AIM OF THE EXERCISE
Pull from the data below each line where the word "width" occurs, and copy it.

Saved data entries:
----

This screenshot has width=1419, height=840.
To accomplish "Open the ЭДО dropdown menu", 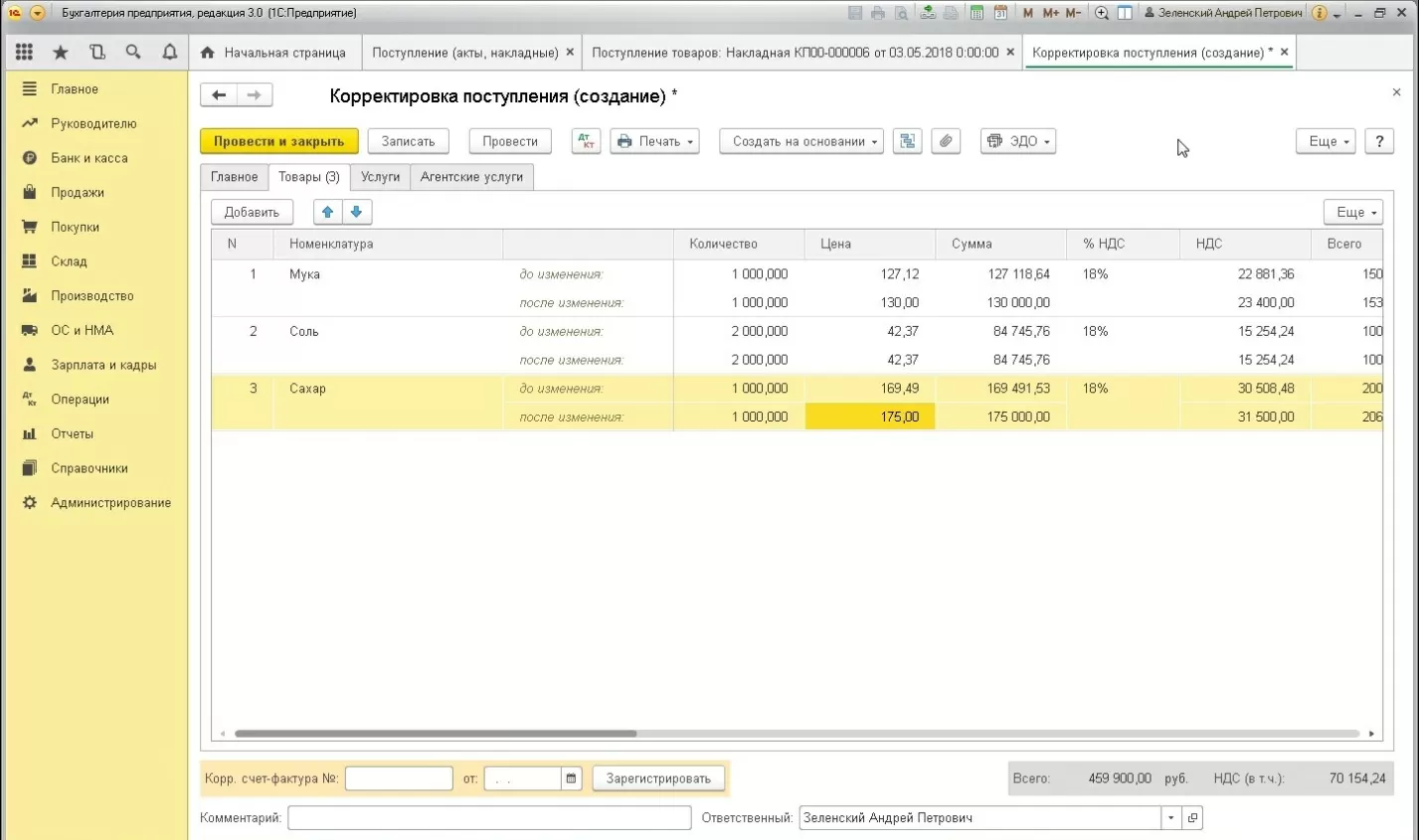I will click(x=1017, y=141).
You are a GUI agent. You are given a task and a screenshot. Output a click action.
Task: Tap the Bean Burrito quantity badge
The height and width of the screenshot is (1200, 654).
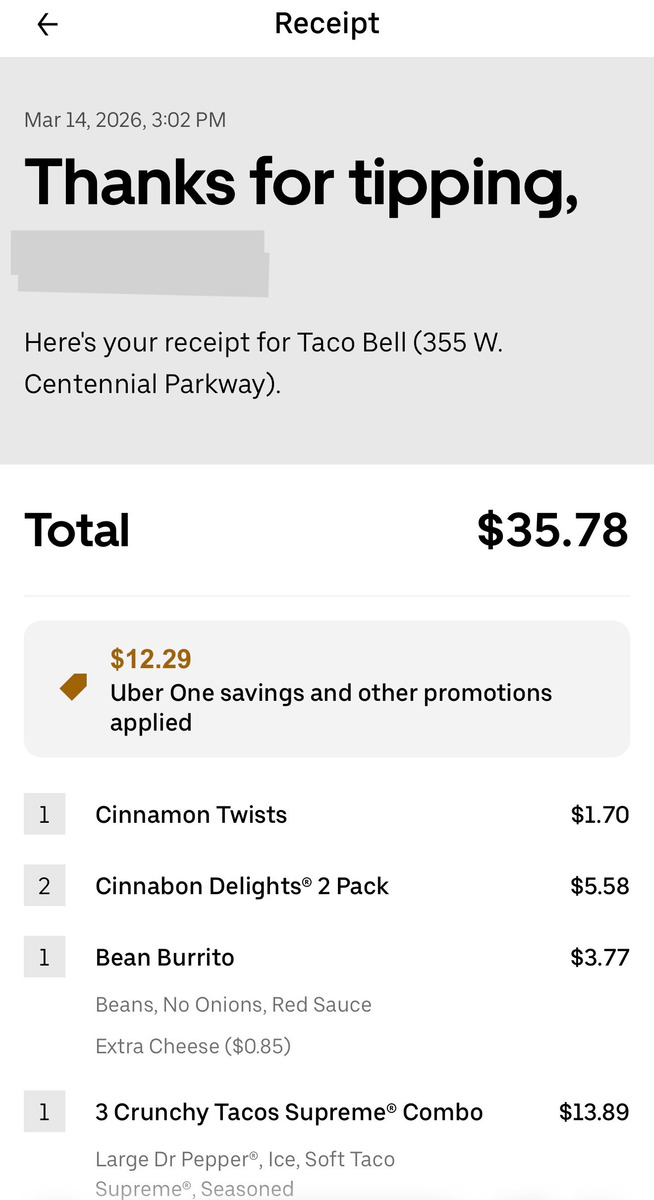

----

TASK RESULT
This screenshot has width=1419, height=840.
The height and width of the screenshot is (1200, 654).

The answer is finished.